The Chief Minister has rejected claims that the government has been inconsistent with rules on events and gatherings.
The Scrutiny Liaison Committee questioned why 'large government-backed corporate events' have been allowed when private gatherings of more than 20 people - even if professionally organised - are still banned until at least 5 July.
Jersey Kitchen owner Tony Sargeant asked why it was acceptable for the British and Irish Lions corporate dinner, with 500 guests, could go ahead when a birthday for 21 guests in a private garden couldn't.
Senator John Le Fondre said there is a difference between events being controlled and uncontrolled.
"It (the charity dinner) was in a large venue, the venue was not in any shape or form using its capacity, there were external people there who were basically overseeing and controlling the flow of people, it was a seated event, my understanding is that most if not all people going in were temperature checked, there was hand sanitiser everywhere, there was good contact tracing details involved, and it was a one-off event.
"I understand the public perception, there is no question, but the difficulty is that if one is looking then at household gatherings which are uncontrolled events - number one is there isn't anybody external who is going to be saying actually you've got to remain seated, you can't be standing up drinking a glass of wine or a beer or whatever it is.
"Yes, you hopefully know who you've got in your house, but it's the rigour of the things like the wipe down of surfaces and things like that, is it always a seated service, what is the ventilation like, there's a whole range of areas.
"One also might be talking about, from an individual's perspective, they only want the gathering of 21 people shall we say. If we have 20 of those, that is 420 people gathering in an uncontrolled way. It's the wider context within the community."
The Scrutiny Liaison Committee also raised concerns that travel amendments have been made quickly, which has confused potential travellers, and that there's also confusion about the differences between guidance and legal restrictions - such as with wearing masks and social distancing.
On travel, the Chief Minister called it a 'fluid and dynamic environment' and that things change rapidly.
Speaking in a Scrutiny hearing, Senator Kristina Moore said the rules for different members of a family have changed many times recently which is affecting many people's travel plans.
Senator Le Fondre says the easiest first step was to change the rules for fully vaccinated adults, before then looking at the rules for children.
"The third point is the consequence that essentially if you are above 18, and haven't been vaccinated, you are still captured by the original policy.
"It's a recognition of as (case) rates have been changing, but also as some of the (vaccination) data has been changing and it is a constant dynamic position.
"Part of that as well is trying to recognise, respond swiftly, and also recognising as Scotland, for example, went red, there were lots of people saying I've been fully vaccinated and I should be able to travel there."
The government's Director of Public Health admitted that while the rules are complicated, they are complicated all over the world.

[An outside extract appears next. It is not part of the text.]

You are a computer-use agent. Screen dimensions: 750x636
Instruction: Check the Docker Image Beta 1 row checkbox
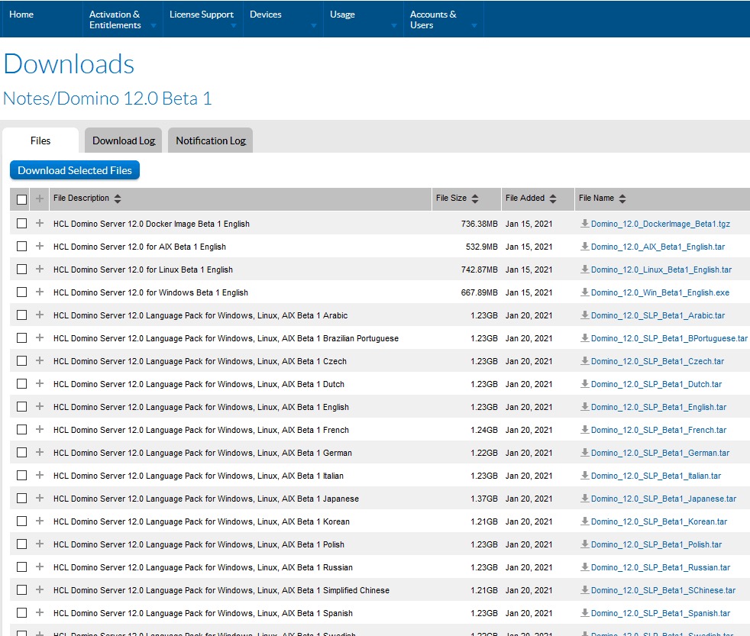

Alex Khaldi told Scrutiny that Jersey's Covid passport scheme is something very positive that has been achieved much sooner than in other places.

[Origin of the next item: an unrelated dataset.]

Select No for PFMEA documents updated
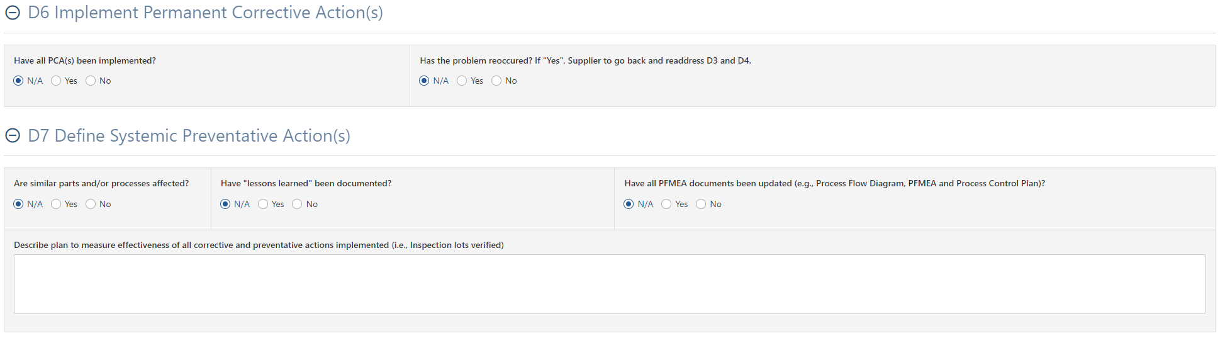Screen dimensions: 1225x338 pos(701,204)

"That policy is allowing for more people to travel to see loved ones in the United Kingdom and elsewhere within the CTA (Common Travel Area) than otherwise would have been the case.
"It has delivered more safe connectivity as a result of working with that complexity to try and deliver benefits to islanders over recent weeks."

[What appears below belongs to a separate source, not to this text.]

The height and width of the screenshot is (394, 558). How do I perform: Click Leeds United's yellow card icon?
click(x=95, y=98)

The Chief Minister also told Scrutiny that he was not aware that the government is being inconsistent on financial support, but that he's asked officers to look at the position in terms of extending support to industries who continue to be affected by public health restrictions.
As things stand, support is due to end this month.
Following questions from Channel 103 last week, Economic Development Minister Senator Lyndon Farnham said he wants to reassure businesses in the events and hospitality sector that additional support 'will be forthcoming'.
A further update is expected this week.